- **ASSIGNMENT**
Give again, word for word, the line holding "Task: Click the Go Back button" and every line after it through the end of the data below. Omit pictures.

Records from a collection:
▬▬▬▬▬▬▬▬▬▬

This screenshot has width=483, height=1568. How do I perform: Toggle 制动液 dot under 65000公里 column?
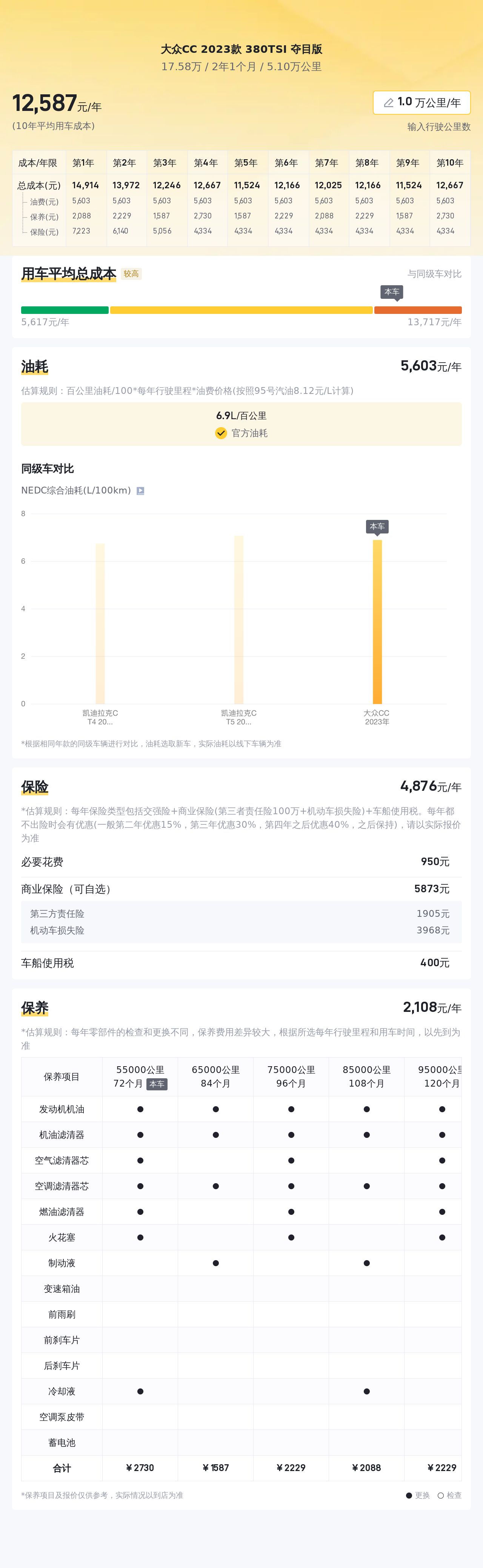click(x=215, y=1263)
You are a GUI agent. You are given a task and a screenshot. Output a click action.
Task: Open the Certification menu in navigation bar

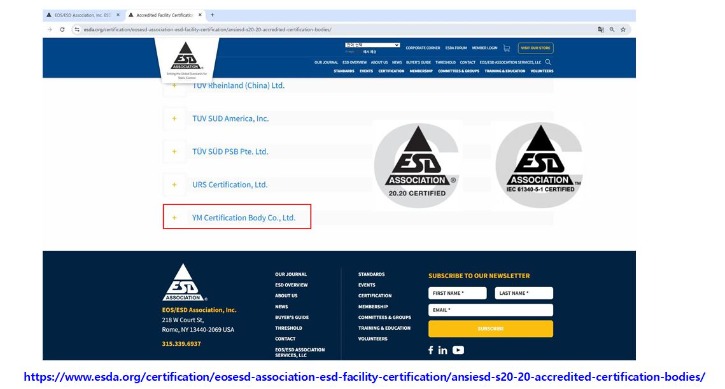tap(391, 71)
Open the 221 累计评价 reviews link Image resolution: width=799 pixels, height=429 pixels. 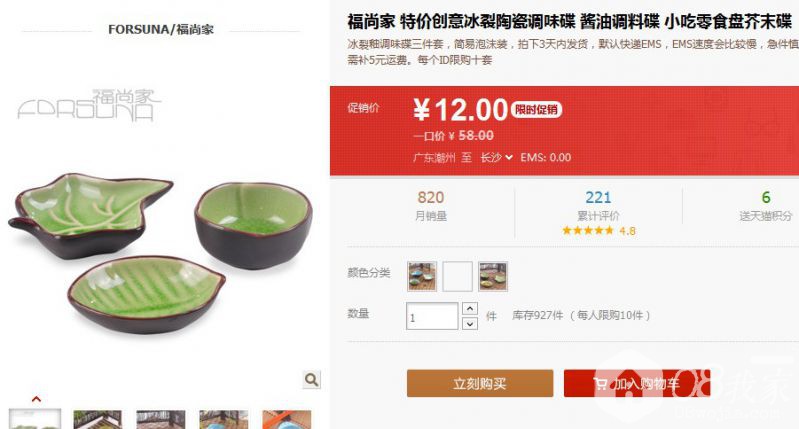(598, 205)

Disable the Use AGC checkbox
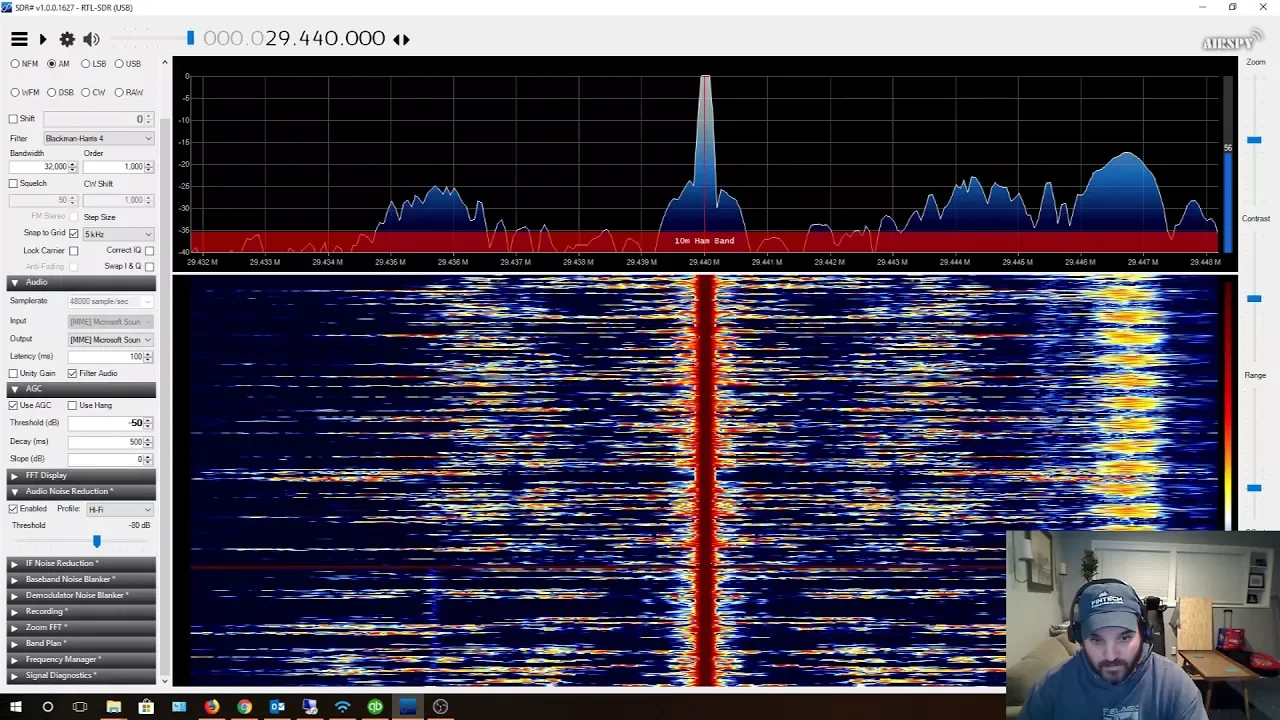(14, 406)
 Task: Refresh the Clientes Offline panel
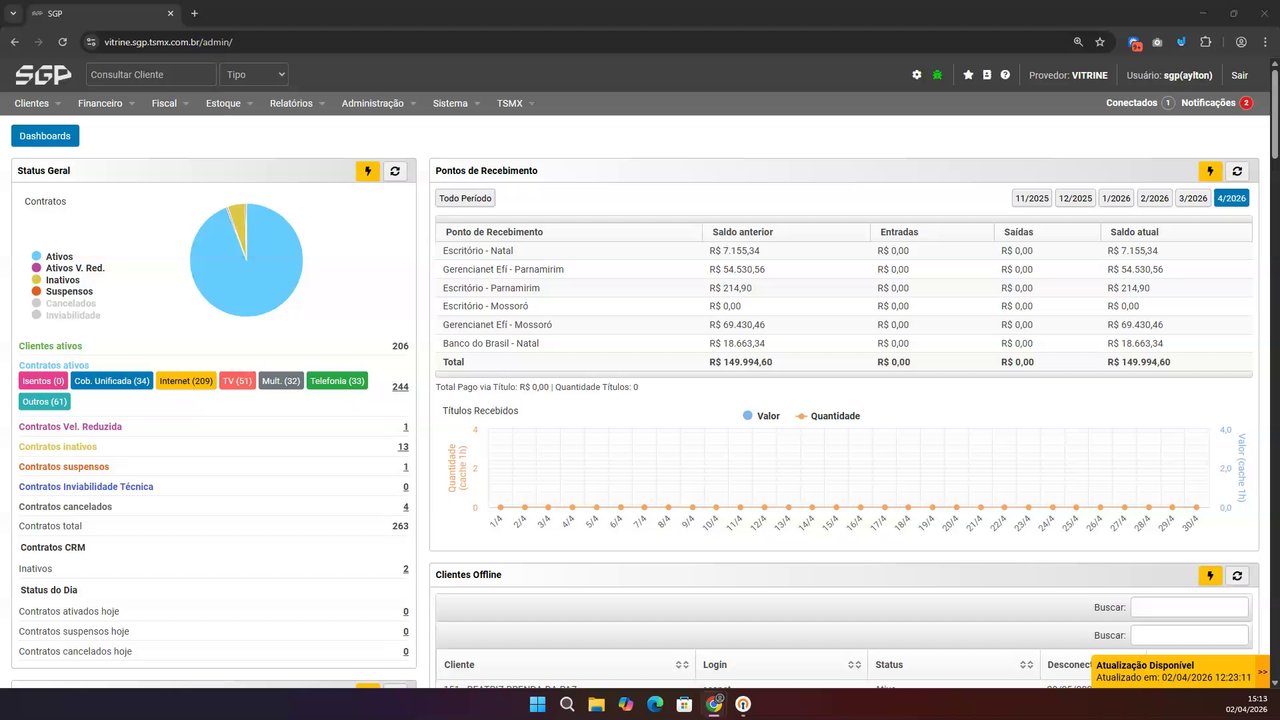click(1237, 575)
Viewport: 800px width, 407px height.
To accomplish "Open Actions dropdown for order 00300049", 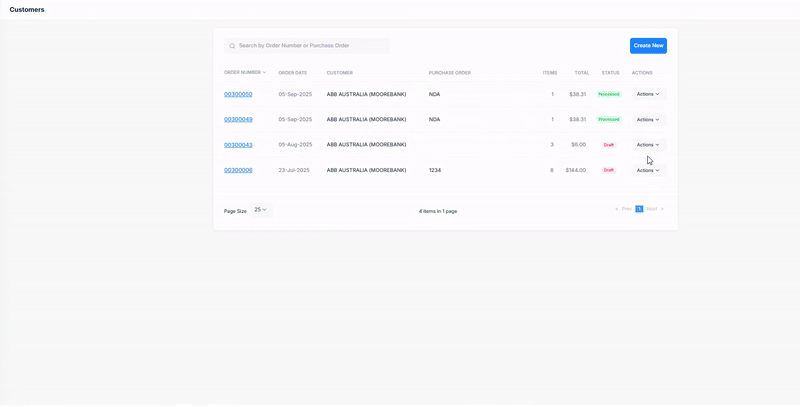I will (x=648, y=119).
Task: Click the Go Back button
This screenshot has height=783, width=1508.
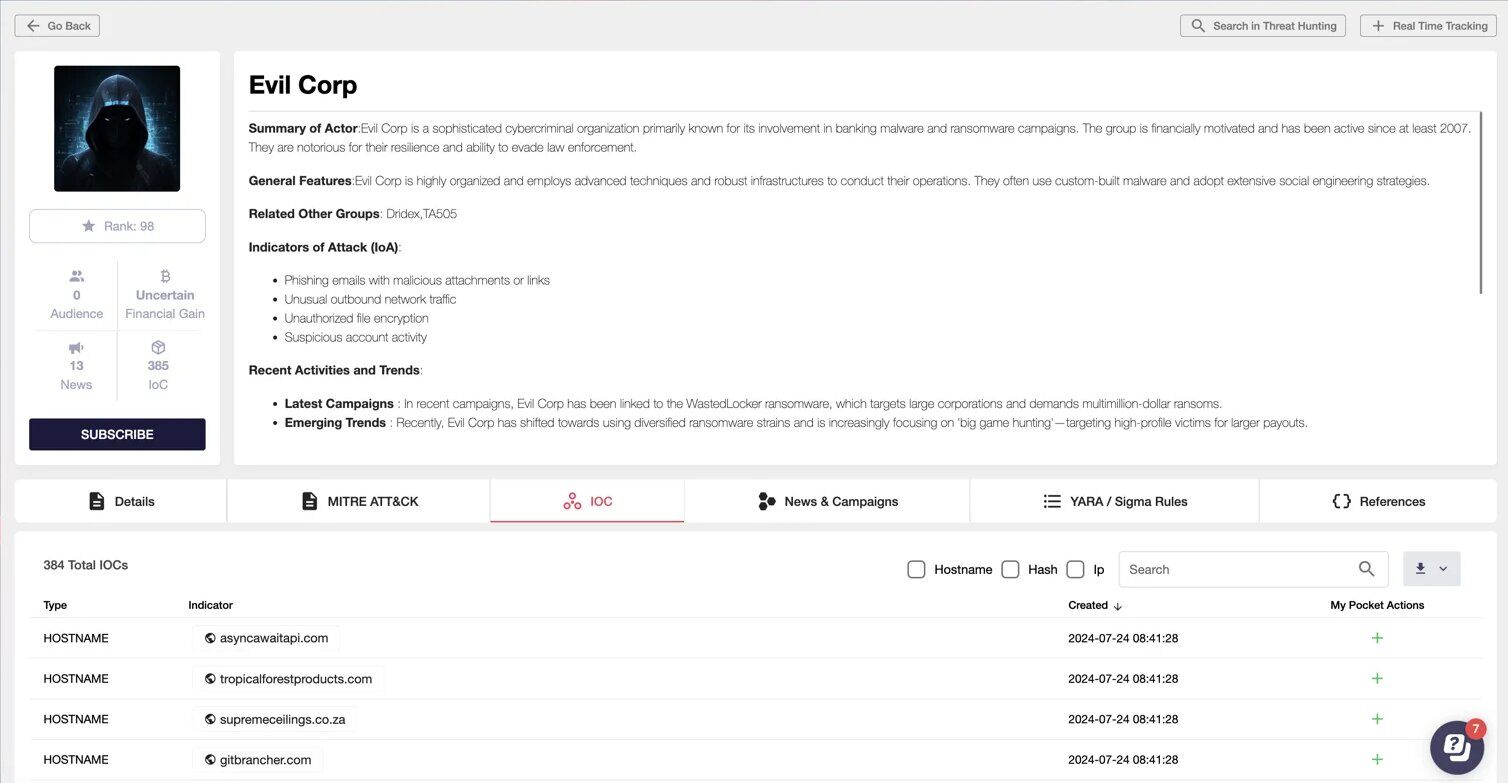Action: 57,26
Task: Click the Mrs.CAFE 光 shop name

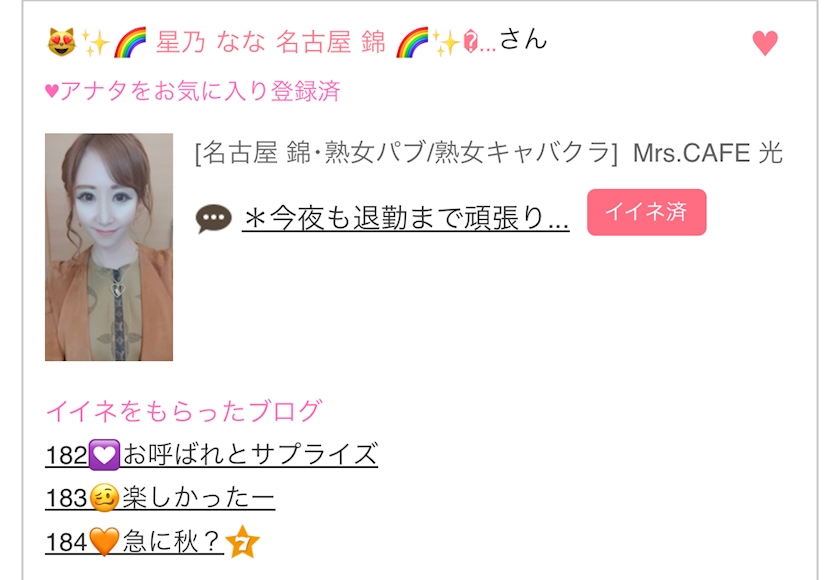Action: click(708, 153)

▬▬▬▬▬▬▬▬▬▬

- **YOUR SOLUTION**
Task: Click the Go Back button
This screenshot has height=783, width=1508.
Action: 57,26
Task: Click the Mrs.CAFE 光 shop name

Action: click(708, 153)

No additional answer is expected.